Le gouvernement allemand a dévoilé lundi les contours des accords sur le diesel, trouvés avec les constructeurs après d'âpres négociations.

Svenja Schulze, la ministre allemande de l'environnement, se félicite : **"C'est une bonne nouvelle pour les nombreux propriétaires de voitures diesel, particulièrement pour les personnes habitant dans les zones très polluées."
**

En effet, les villes allemandes les plus polluées, comme Francfort, s'apprêtent à interdire la circulation des véhicules roulant avec des moteurs aux normes Euro 4 et Euro 5. La norme actuelle étant l'Euro 6.

Au total 46,5 millions de voitures circulent en Allemagne. Près d'un véhicule sur cinq est équipé d'un moteur diesel ancien. Les constructeurs privilégient un prime à l'échangé généreuse plutôt que de lourds travaux de mise aux normes.

Les constructeurs comme Daimler ou Volkswagen sont prêts à garantir des primes de reprise. Toutefois, il reste la question difficile de la prise en charge de la mise aux normes de certains véhicules diesels existants. Les réparations pourraient s'avérer très coûteuses pour les constructeurs et poser des problèmes dans le futur.

Svenja Schulze précise : "Selon nous, les réparations devraient être prises en charge par l'industrie automobile. Lorsque c'est possible et lorsqu'ils le choisissent, les propriétaires de diesels devraient pouvoir obtenir une offre des constructeurs, lesquels prendraient en charge la facture."

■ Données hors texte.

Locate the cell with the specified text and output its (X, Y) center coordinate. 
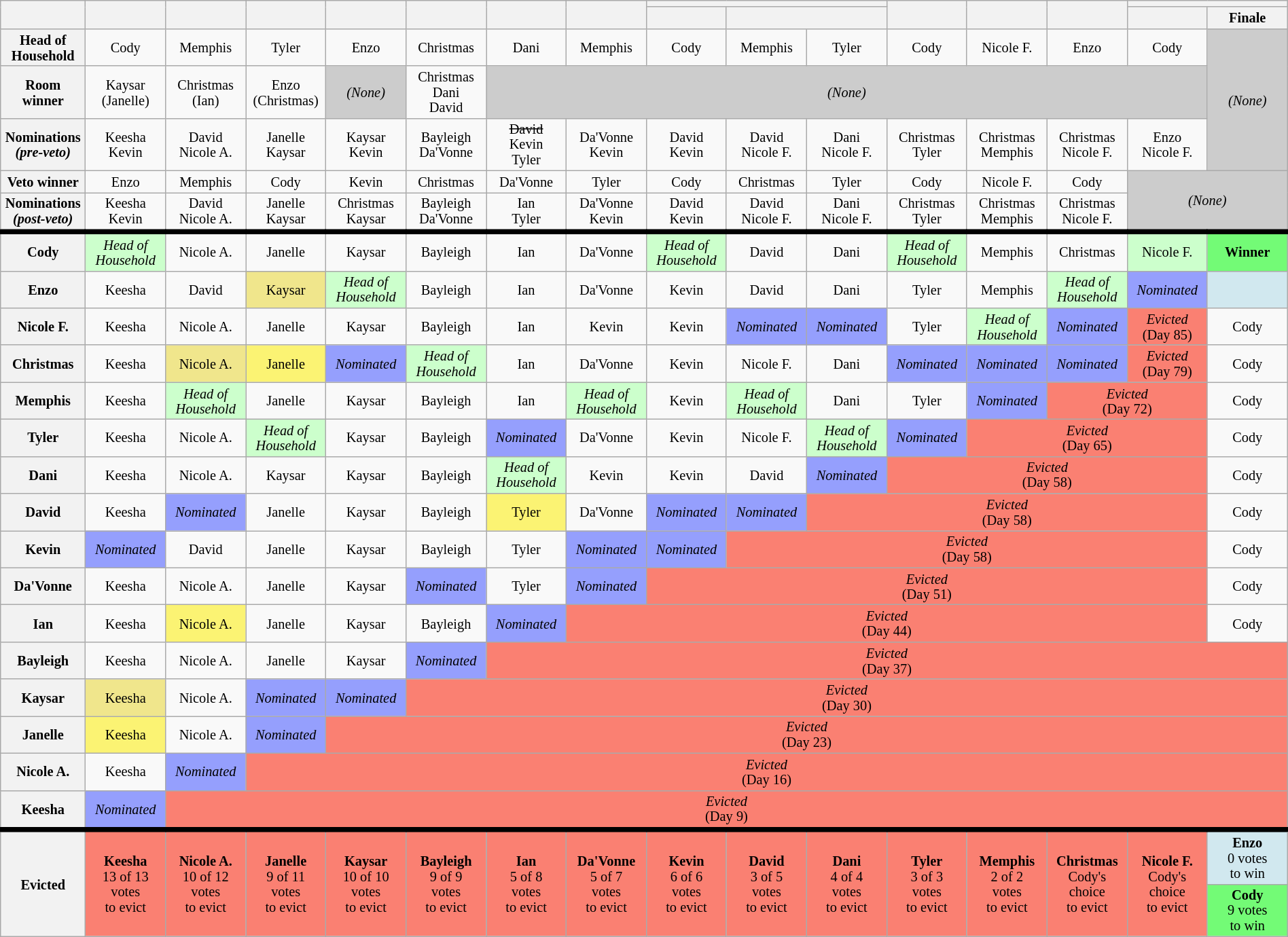
Enzo0 votesto win (1247, 857)
Nicole F.Cody'schoiceto evict (1167, 883)
Evicted(Day 79) (1167, 364)
Janelle9 of 11votesto evict (286, 883)
ChristmasKaysar (366, 212)
Kaysar10 of 10votesto evict (366, 883)
Nominations(post-veto) (43, 212)
Keesha13 of 13votesto evict (126, 883)
Ian5 of 8votesto evict (526, 883)
Memphis2 of 2votesto evict (1007, 883)
Enzo(Christmas) (286, 92)
Winner (1247, 251)
Cody9 votesto win (1247, 910)
Evicted(Day 37) (887, 660)
ChristmasCody'schoiceto evict (1087, 883)
DavidKevinTyler (526, 144)
David Nicole F. (766, 144)
KaysarKevin (366, 144)
DaniNicole F. (846, 212)
Veto winner (43, 181)
Evicted(Day 65) (1087, 437)
Room winner (43, 92)
David3 of 5votesto evict (766, 883)
Evicted(Day 72) (1127, 401)
Evicted(Day 9) (727, 810)
EnzoNicole F. (1167, 144)
Tyler3 of 3votesto evict (927, 883)
Head ofHousehold (607, 401)
Kaysar(Janelle) (126, 92)
Evicted(Day 23) (807, 735)
DavidNicole F. (766, 212)
IanTyler (526, 212)
Evicted(Day 16) (767, 772)
Bayleigh9 of 9votesto evict (446, 883)
Dani Nicole F. (846, 144)
Nicole A.10 of 12votesto evict (206, 883)
Evicted(Day 85) (1167, 326)
Evicted (43, 883)
Kevin6 of 6votesto evict (686, 883)
Evicted(Day 44) (887, 624)
Evicted(Day 30) (847, 698)
Dani4 of 4votesto evict (846, 883)
Nominations(pre-veto) (43, 144)
Da'Vonne5 of 7votesto evict (607, 883)
ChristmasDaniDavid (446, 92)
Christmas(Ian) (206, 92)
Finale (1247, 18)
Evicted(Day 51) (927, 587)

Des trois principaux constructeurs allemands, seul BMW a refusé de réparer de vieux de véhicules. Selon les estimations, cette option pourrait coûter des dizaines de milliards d'euros pour l'industrie automobile, 3 000 euros par voiture en moyenne.

Les primes à l'échange ont donc les faveurs des constructeurs, pour renouveler le parc automobile et garantir la sécurité des emplois dans un secteur stratégique en Allemagne.